In reference to the theory of Reincarnation, in which his friend Henry Ford has recently declared his belief, Burbank told the interviewer: "The theory of Reincarnation, which originated in India, has been welcomed in other countries. Without doubt, it is one of the most sensible and satisfying of all religions that mankind has conceived. This, like the others, comes from the best qualities of human nature, even if in this, as in the others, its adherents sometimes fail to carry out the principles in their lives."
Burbank, when asked to state his position more clearly, said later: "Euripides long ago said, 'Who dares not speak his free thought is a slave.' I nominated myself as an 'infidel,' as a challenge to thought for those who are asleep. The word is harmless if properly used. Its stigma has been heaped upon it by unthinking people who associate it with the bogey devil and his malicious works. If my words have awakened thoughts in narrow bigots and petrified hypocrites, they will have done their appointed work. . . .
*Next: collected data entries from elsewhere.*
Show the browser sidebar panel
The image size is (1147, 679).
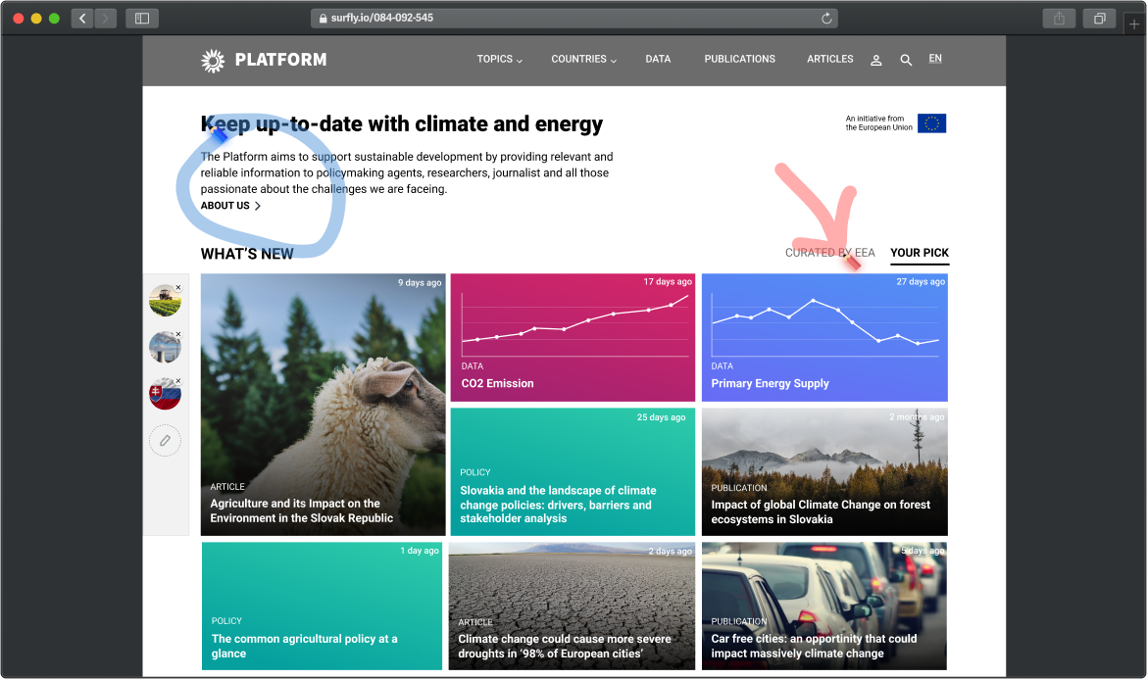[x=142, y=18]
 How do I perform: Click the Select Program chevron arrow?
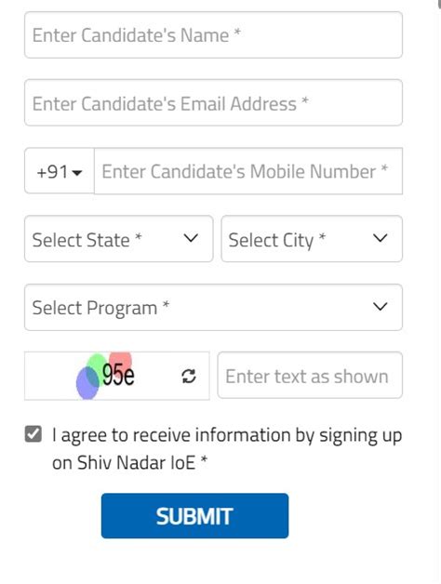pos(381,307)
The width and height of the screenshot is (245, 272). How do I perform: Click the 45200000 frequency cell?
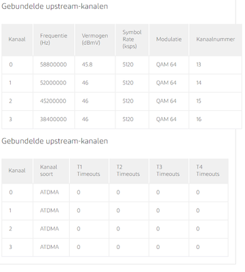click(x=54, y=101)
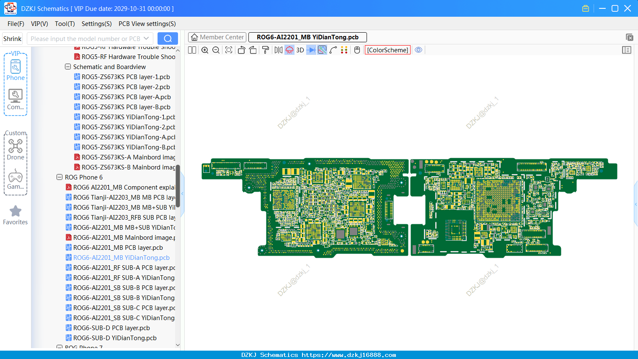Viewport: 638px width, 359px height.
Task: Open ROG6-AI2201_MB PCB layer.pcb file
Action: coord(118,247)
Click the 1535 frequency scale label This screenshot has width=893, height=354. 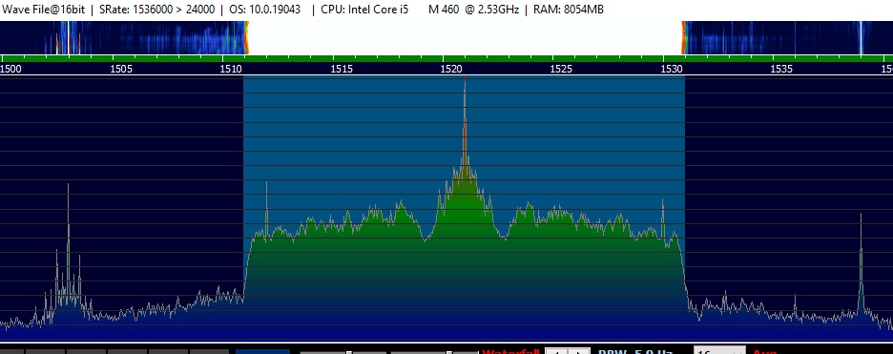781,70
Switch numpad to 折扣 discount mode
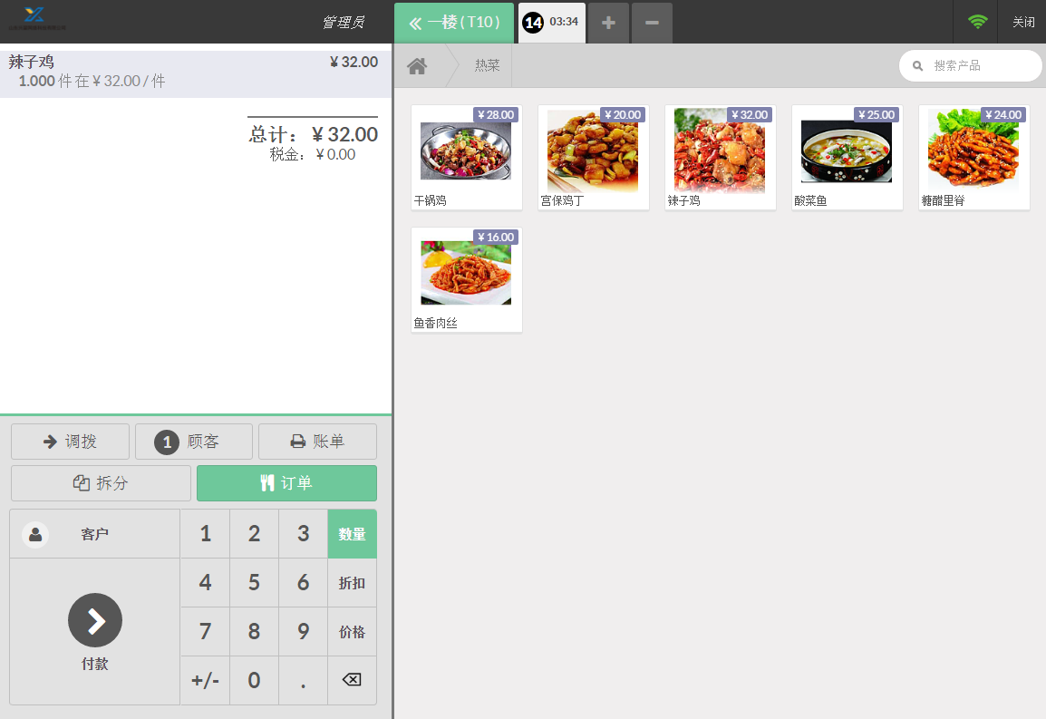The height and width of the screenshot is (719, 1046). point(352,583)
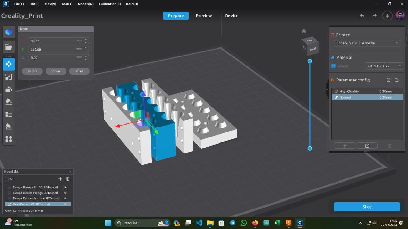Select the Scale tool
Viewport: 408px width, 229px height.
(x=9, y=77)
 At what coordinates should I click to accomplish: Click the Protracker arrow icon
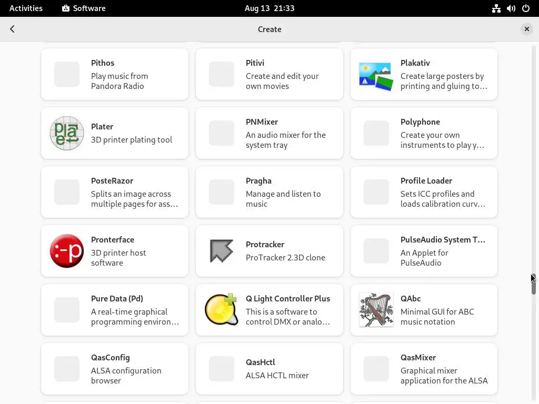coord(222,251)
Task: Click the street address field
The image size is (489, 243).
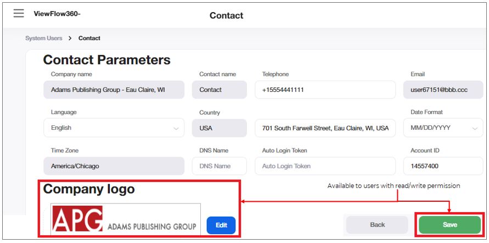Action: 325,128
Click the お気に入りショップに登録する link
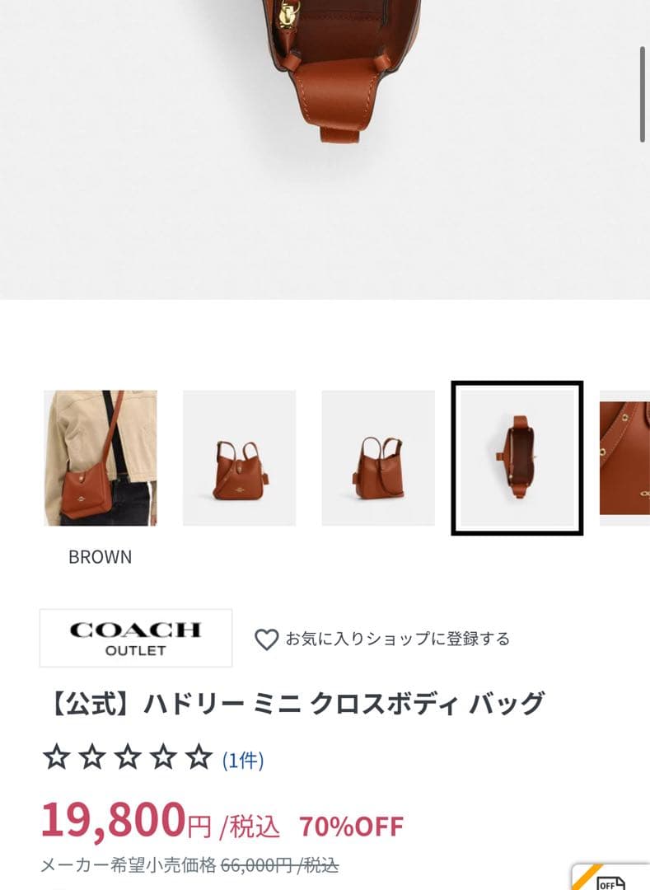This screenshot has width=650, height=890. click(x=398, y=639)
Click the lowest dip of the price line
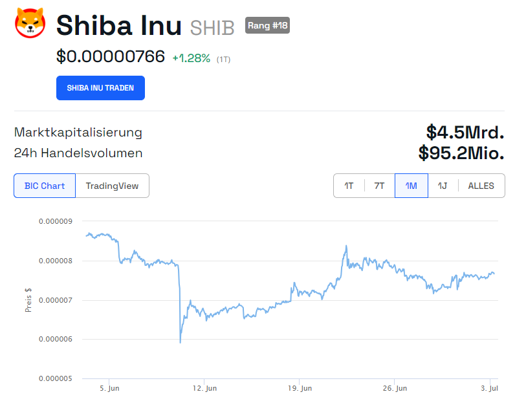 pyautogui.click(x=180, y=342)
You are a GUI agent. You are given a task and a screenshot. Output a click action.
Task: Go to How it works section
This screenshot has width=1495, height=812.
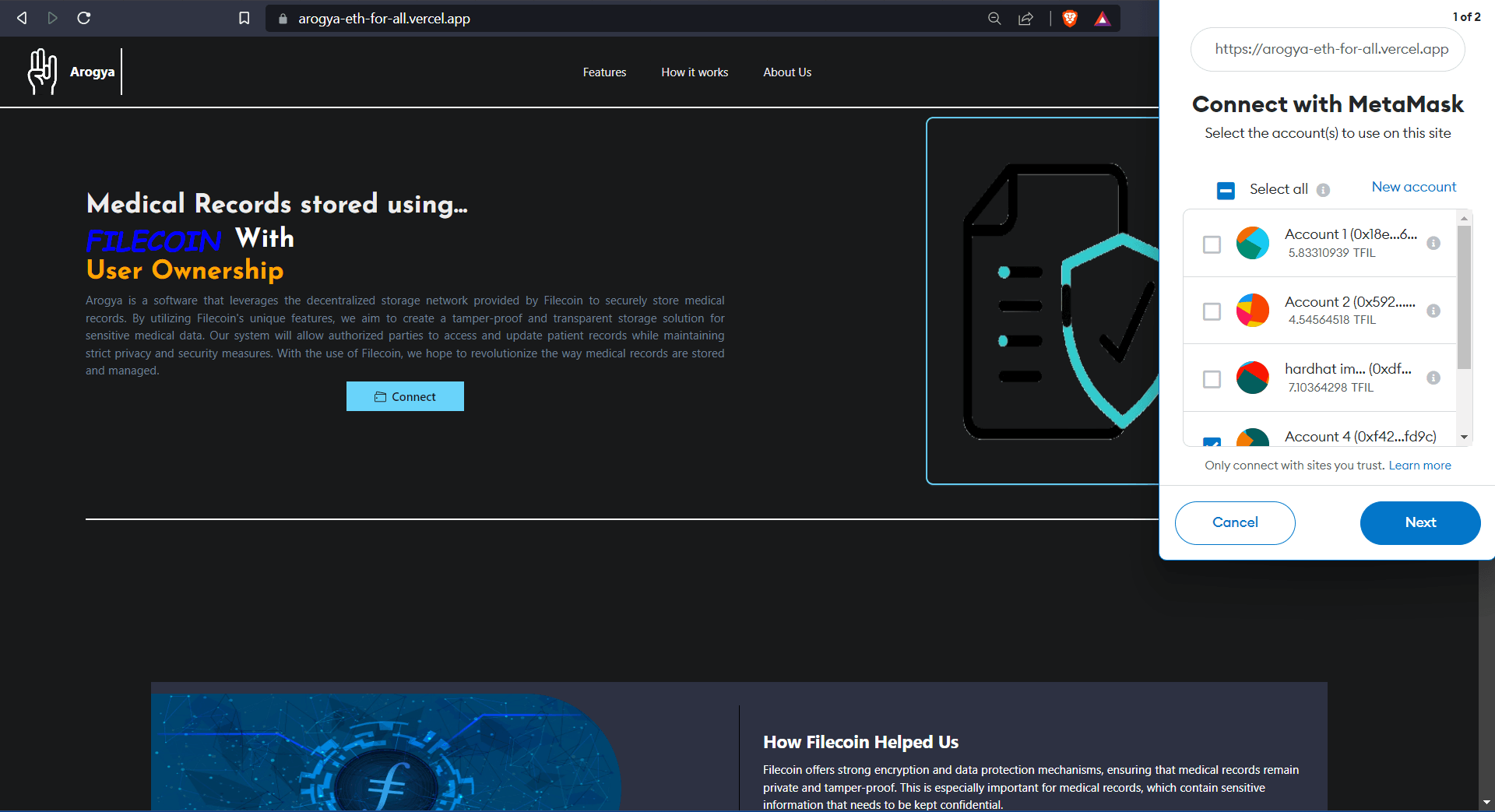[x=695, y=72]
"Most of us possess discriminating reasoning powers—can we use them or must we be fed by others like babies? What does the Bible mean when it distinctly says, By their works ye shall know them? Works count far more than words with those who think clearly. . . .
"I love everybody. I love everything. I love humanity—it has been a constant delight during all my seventy-seven years of life, and I love all the works of nature. . . . All plants, animals, and man are already in eternity travelling across the face of time. . . ."
The urge toward infinite realization is in every human soul. But in some, as in Burbank, that urge is keenly felt, tirelessly probing, actively seeking fulfillment. The stupendous power that guides all creation came very close to Burbank in the course of his chosen work. He felt its overwhelming grandeur, its incomprehensible goodness and beauty. And he knew that he, as a man, could not define It or know It completely. On all subjects, he kept an open mind, sure that the truth could not be so small as to be exhausted and contained in one religion, one age, one mind. . . . We should honor him for that.
Henry Ford writes of Burbank: "There was in him a beautiful and abiding faith in the permanence of that which now lives, whatever form it may take, here or hereafter, and whatever function it may perform in what we call the 'world of matter.' He believed that no life was ever lost. . . . His faith was so great and firm that he did not feel the need of being over-positive about things he could not scientifically prove."
Hail and farewell! It is the law of life. I am happy to remember the fragrance of his life, and that it blew across my way. I like to think of him now, in every flower and tree, and in the faces of little children.